After heated protests, at the time of publication quiet had largely been restored to the capital, in part due to the King’s Birthday celebrations which took place on December 5.
“Travel industry leaders have voiced deep concern over the current political unrest, pointing out that if it continues another week, the trade should brace for cancellations and a loss of confidence in Thailand,” said TTR Weekly.
However, travel observers within Myanmar remain skeptical as to what impact the protests could have on the country’s tourism market.
“Myanmar is too much of a niche destination at this stage to appeal to the throngs that head to Thailand – frankly, many of the beach-and-beer crowd won’t even know where Myanmar is,” said Marcus Allender, founder of travel website Go-Myanmar.com.

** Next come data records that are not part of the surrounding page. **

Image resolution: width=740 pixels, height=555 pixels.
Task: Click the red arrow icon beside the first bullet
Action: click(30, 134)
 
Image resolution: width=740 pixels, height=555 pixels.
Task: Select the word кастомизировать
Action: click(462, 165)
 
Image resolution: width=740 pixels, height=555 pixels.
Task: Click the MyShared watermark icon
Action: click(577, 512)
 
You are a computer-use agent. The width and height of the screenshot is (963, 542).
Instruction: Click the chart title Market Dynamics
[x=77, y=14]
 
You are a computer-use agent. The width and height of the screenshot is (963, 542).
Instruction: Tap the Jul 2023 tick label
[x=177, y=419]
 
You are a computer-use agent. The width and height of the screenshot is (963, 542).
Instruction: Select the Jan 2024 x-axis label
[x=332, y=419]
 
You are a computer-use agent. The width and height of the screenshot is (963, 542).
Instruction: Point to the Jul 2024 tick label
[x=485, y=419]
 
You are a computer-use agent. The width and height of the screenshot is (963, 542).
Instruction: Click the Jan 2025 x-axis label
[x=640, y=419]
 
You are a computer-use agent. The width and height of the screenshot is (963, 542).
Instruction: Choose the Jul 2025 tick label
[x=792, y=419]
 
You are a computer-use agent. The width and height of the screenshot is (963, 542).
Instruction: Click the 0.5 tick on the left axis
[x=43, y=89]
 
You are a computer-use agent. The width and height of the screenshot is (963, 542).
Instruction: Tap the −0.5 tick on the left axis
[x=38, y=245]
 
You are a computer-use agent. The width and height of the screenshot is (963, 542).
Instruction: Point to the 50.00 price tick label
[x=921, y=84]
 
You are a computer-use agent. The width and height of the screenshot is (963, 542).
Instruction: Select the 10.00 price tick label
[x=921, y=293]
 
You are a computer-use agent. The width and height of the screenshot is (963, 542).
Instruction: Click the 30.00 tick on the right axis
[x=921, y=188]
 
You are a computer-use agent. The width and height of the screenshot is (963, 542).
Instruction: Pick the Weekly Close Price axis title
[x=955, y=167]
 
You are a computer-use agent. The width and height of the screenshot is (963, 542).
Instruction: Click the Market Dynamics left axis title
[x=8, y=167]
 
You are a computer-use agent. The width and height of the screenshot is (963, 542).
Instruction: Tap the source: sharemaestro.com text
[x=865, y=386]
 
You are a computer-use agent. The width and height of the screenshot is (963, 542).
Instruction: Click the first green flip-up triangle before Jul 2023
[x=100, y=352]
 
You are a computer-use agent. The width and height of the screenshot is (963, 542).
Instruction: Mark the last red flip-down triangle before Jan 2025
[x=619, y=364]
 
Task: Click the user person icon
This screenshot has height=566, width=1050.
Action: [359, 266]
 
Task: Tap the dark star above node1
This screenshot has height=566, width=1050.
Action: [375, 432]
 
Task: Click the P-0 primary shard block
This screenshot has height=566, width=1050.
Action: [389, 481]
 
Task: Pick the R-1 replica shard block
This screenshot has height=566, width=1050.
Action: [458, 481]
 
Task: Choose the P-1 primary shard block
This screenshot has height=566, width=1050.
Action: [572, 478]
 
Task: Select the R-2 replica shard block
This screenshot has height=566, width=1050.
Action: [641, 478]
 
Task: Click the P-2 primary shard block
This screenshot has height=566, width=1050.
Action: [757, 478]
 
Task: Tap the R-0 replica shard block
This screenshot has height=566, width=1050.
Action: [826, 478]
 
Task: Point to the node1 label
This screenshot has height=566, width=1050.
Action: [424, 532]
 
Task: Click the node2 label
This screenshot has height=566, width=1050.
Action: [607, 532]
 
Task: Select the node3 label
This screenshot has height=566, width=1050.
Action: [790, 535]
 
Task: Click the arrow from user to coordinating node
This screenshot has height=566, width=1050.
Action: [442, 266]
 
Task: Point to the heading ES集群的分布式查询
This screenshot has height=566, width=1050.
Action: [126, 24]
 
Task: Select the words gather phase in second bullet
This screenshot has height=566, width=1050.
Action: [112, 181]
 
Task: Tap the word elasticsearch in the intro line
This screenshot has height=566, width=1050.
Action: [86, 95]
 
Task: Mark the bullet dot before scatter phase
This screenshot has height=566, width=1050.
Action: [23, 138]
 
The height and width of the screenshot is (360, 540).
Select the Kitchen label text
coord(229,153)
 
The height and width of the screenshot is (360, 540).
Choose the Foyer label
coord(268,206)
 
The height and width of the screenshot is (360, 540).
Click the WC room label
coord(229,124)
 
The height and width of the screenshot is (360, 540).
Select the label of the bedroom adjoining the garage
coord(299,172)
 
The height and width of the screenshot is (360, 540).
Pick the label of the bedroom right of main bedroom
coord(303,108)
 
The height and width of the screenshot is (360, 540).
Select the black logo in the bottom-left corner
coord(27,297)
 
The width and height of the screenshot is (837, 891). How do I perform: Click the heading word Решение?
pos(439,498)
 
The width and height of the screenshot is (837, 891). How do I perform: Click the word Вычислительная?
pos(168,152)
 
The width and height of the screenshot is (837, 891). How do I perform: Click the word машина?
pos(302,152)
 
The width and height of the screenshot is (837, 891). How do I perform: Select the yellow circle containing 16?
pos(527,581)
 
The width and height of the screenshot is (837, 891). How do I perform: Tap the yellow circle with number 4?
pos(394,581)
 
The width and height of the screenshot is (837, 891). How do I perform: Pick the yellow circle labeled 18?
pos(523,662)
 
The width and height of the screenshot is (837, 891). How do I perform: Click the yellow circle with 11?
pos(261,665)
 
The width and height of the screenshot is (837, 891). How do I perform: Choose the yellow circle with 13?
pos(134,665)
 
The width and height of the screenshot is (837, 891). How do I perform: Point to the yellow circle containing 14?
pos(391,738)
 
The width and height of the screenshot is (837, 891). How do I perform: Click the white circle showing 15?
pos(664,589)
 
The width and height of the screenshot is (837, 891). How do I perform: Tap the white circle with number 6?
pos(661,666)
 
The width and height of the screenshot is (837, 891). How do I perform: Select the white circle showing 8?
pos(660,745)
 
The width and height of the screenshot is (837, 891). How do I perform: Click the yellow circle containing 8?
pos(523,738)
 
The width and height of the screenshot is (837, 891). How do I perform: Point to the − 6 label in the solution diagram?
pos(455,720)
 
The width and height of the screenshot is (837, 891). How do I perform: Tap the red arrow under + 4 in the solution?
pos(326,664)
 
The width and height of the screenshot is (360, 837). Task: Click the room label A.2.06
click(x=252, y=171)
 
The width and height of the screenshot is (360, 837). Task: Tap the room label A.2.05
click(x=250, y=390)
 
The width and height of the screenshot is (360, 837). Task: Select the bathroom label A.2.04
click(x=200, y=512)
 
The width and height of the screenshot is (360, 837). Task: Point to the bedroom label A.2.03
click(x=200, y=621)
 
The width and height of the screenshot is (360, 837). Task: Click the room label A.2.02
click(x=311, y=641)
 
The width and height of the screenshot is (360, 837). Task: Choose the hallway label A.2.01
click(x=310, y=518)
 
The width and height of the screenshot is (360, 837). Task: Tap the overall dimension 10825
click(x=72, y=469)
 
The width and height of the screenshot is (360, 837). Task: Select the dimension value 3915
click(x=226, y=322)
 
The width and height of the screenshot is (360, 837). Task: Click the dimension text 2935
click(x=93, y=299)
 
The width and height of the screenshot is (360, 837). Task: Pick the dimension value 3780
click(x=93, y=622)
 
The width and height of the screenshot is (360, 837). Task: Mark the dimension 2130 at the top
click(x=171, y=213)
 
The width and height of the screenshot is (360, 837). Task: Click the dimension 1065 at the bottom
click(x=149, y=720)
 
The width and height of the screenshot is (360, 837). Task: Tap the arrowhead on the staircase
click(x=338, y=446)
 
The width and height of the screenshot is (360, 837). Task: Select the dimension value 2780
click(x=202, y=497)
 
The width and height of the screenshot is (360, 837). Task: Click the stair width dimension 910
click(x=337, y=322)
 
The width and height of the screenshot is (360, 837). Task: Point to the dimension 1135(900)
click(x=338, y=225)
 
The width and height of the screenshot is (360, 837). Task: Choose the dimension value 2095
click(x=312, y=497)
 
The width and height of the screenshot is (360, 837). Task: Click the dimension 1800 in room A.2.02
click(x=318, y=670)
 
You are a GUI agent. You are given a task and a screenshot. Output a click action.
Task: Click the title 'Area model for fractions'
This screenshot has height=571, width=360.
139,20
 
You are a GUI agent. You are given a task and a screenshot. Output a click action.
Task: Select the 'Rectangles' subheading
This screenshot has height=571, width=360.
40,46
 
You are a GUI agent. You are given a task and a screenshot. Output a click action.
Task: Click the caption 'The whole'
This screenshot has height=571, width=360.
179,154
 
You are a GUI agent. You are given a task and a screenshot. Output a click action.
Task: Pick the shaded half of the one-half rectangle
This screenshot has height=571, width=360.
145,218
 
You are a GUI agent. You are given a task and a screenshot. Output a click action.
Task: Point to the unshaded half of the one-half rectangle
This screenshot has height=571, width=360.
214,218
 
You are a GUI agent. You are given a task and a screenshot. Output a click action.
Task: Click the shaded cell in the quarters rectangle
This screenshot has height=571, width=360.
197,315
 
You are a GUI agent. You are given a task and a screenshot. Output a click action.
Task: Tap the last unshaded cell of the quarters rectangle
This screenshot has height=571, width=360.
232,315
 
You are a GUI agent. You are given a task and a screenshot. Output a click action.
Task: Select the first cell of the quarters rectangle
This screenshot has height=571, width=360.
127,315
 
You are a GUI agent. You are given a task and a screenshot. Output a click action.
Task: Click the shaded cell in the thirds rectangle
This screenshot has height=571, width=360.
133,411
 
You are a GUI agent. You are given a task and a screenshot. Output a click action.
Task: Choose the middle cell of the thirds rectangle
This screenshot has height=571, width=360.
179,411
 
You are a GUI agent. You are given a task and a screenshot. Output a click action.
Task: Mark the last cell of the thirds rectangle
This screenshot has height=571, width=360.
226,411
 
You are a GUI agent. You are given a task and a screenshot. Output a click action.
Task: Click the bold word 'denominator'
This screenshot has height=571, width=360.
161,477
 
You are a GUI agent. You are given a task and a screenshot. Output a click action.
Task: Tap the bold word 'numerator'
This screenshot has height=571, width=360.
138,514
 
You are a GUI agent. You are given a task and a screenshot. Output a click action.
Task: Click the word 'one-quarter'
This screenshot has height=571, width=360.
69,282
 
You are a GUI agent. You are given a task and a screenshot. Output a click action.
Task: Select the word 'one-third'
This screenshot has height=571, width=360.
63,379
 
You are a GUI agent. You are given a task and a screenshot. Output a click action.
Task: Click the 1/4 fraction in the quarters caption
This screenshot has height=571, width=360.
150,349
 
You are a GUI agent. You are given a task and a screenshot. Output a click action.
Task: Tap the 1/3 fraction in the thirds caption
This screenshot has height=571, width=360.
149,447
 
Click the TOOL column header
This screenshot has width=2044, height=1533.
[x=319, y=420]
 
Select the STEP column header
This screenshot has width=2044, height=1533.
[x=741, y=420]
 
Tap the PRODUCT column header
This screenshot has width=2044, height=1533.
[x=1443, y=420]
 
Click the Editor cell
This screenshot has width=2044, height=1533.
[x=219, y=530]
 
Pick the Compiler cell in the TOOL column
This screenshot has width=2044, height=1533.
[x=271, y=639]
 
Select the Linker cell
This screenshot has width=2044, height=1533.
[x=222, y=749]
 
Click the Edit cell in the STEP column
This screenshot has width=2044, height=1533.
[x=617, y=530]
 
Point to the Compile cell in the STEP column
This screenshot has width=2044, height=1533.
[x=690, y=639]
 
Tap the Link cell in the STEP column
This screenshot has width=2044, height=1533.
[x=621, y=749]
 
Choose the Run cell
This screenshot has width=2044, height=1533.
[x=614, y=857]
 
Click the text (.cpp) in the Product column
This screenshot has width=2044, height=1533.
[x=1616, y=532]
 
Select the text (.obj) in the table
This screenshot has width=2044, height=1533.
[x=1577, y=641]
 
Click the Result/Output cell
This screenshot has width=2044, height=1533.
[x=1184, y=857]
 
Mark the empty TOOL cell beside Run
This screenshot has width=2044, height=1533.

He added that the most recent protests to hit Thailand in 2010 led to an upsurge in tourist bookings in Bali, Indonesia.
While skeptical about the short-term impact Thailand’s situation can have, Allender did say that Myanmar may benefit from long-term instability in the neighbouring country.
“The whole issue between the rural poor and urban elite in Thailand has rumbled on for years. If the problems continue for a long time, or there was another coup, then over the years you could potentially see Myanmar benefitting,” he added.
Thet Zin, founder of Living Irrawaddy Travel Service, also expressed reservations on the long-term impact of the Thailand situation on Myanmar’s tourism, adding that it could have a negative impact on tourists to Myanmar getting visas.
“Myanmar doesn’t position itself as a cheap country to visit [like Thailand], so we do not think that Thailand’s issue will have a big impact on Myanmar.  In fact, we are quite disappointed that this whole incident could actually delay the visa agreement between Thailand and Myanmar, which was supposed to begin this month,” she said, referring to an agreement touted to begin in December,whereby citizens of Thailand and Myanmar could visit their neighbouring country visa-free.